The poster child for set-aside scams is probably James Duff, a mob-connected buddy of former mayor Rich Daley who went along his merry miscreant way for years until he was finally sentenced in `05 to nine years in federal prison for operating phony front businesses that won more than $100 million in city contracts.

“Fraud, abuse and mismanagement are widespread,” Chicago Inspector General Joseph Ferguson said in a 2010 report on the city’s set-aside program, which has awarded more than $9.5 billion in contracts since 1991, or an average of $525 million a year.

Ferguson’s report didn’t specify how much has gone to phony companies, but he emphasized that rampant fraud “deprives legitimate firms of opportunity and restricts competition by discouraging firms that do not participate in misconduct.”

Thankfully the feds and the IG are still hovering, but it’s ultimately up to Emanuel to keep the zero-tolerance pledge. And one way to do that is with more sunlight.

City Hall recently started tracking payments to some minority- and women-owned subcontractors, which is where much of the fraud occurs because primary contractors are only required to report what they expect to pay the subs, and that’s too opaque for sufficient oversight.

The city has to follow the entire money trail and post the information on the Web so everyone can see where the dollars are flowing.
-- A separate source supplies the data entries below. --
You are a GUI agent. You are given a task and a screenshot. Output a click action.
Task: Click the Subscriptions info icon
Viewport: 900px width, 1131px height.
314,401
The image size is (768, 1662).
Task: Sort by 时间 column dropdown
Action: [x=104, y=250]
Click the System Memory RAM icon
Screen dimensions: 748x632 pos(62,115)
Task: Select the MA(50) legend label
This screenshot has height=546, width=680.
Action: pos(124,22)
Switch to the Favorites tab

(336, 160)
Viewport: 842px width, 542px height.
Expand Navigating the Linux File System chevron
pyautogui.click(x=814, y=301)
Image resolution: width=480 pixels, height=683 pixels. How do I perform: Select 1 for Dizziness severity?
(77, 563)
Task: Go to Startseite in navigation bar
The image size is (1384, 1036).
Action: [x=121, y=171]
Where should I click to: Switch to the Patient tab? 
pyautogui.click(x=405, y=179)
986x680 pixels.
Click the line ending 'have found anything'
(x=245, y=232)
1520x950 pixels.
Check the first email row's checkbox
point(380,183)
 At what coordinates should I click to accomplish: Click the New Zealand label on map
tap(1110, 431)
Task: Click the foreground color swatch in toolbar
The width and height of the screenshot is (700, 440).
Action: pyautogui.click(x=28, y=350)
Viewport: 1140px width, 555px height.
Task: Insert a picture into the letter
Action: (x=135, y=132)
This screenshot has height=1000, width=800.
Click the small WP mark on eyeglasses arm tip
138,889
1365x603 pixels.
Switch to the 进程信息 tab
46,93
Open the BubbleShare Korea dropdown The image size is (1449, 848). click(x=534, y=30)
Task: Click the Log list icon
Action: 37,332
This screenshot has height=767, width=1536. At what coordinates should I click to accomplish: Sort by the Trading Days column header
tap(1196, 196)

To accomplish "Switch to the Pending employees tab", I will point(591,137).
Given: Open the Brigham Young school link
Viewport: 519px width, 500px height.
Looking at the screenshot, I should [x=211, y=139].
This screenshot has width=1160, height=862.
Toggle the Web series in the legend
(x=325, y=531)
That’ll make it harder to use minority- and women-owned companies as fronts.

Other ways to shore up the program and reduce the scam potential include: Ramping up efforts to collect penalties from companies that flaunt set-aside requirements, committing more time and money to compliance, and conducting more unannounced on-site visits to minority- and women-owned firms to check out the employees and ask some questions.

So there is still a long way to go. But at least the Emanuel administration is finally getting off its “duff” to start setting set-asides straight.